Using Variable Argument lists in functions for CC++
In C there are times when you may want to have a variable amount of arguments passed into a function. This can be accomplished when you pass the ellipses(…) in as the last argument on your function. The ellipses ,(…), stands for zero or more arguments.
There are a set of functions available to handle accessing this data and making it available to your function.
The source code example displays a version of the code for a printf like function and how to handle the optional arguments.
One note is that the arguments passed in to this function are not typed. The handling of the argument depends on either a specific type passed in(ints only) or as is the case of the example, a formatted string to define the types of the arguments. What this means is that if you pass random sets of arguments, (such as ints, strings,chars, floats) there is no data type that is directly associated to the variable being passed in.
Required include file
#include <stdarg.h>
/* Old include <varargs.h> From before ISO C standard, GNU C compilers still support this */
Available functions:
Macro: va_start(va_list , last-required argument)
This sets up the pointer for va_list with the avaiable argument list.
Macro: va_arg(va_list, type)
This returns the value of the next argument and modifies the va_list argument
to point to the subsequent(next) argument. The type of the value returned by
va_arg is type as specified in the call. type must be a self promoting type
not char or short int) that matches the type of the actual argument.
Macro: va_end(va_list)
This ends the processing of the va_list element and subsequent va_arg calls
may no longer work. Note: In the GNU C library implementation this does nothing
and is used for portability.
Sample Function Call:
int int1 = 1;
char char1 = "s";
char *str1 = "test";
/* Sample function call. */
ecdprintf("Int=%d Char=%c String=%sn",int1,char1,str1);
Sample Code follows:
int ecdprintf(const char *pstr, ...)
{
const char *lstr;
va_list argp;
int lint;
char *lchar;
char strarr[255];
/* This is the start of vararg processing.
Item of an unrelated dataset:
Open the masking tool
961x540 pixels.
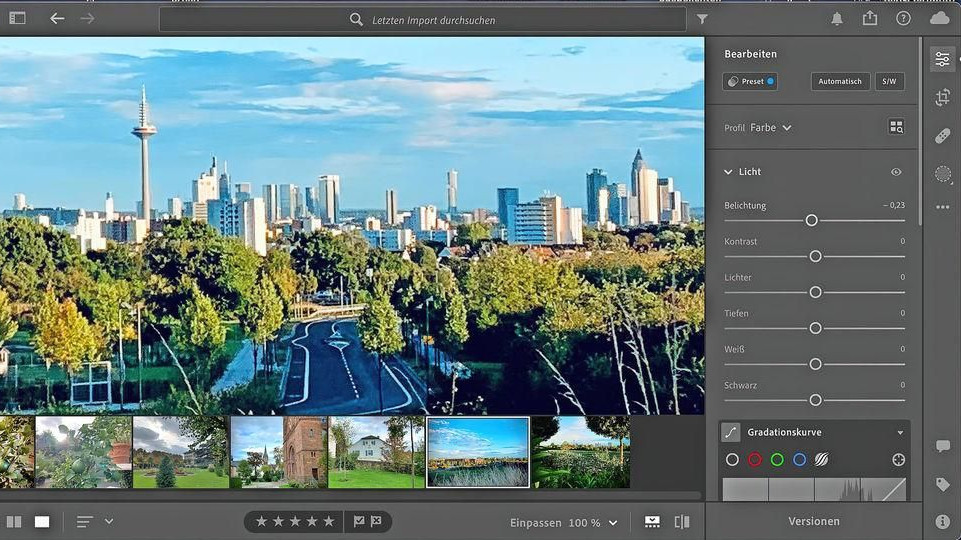pos(942,174)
The first argument is the
container argument of the vararg list and the second argument
is the last fixed parameter passed into the function. */
va_start(argp, fmt);
for(lstr = pstr; *lstr = ' '; lstr++)
{
if (*lstr != '%')
{
putchar(*lstr);
continue;
}
switch(*++lstr)
{
case 'd':
i = va_arg(argp,int);
s = itoa(i,strarr, 10);
putchar(i);
break;
case 'c':
i = va_arg(argp, int);
putchar(i);
break;
case 's':
lchar = va_arg(argp,char *);
fputs(lchar,stdout);
break;
case 'x':
i = va_arg(argp,int);
s = itoa(i, fmtbuf, 16);
fputs(lchar, stdout);
break;
case '%':
putchar('%');
break;
default:
break;
}
}
va_end(argp);
}
}
This example created the a simple printf like function using characters within the string to let the function know how to deal with the extra variables used.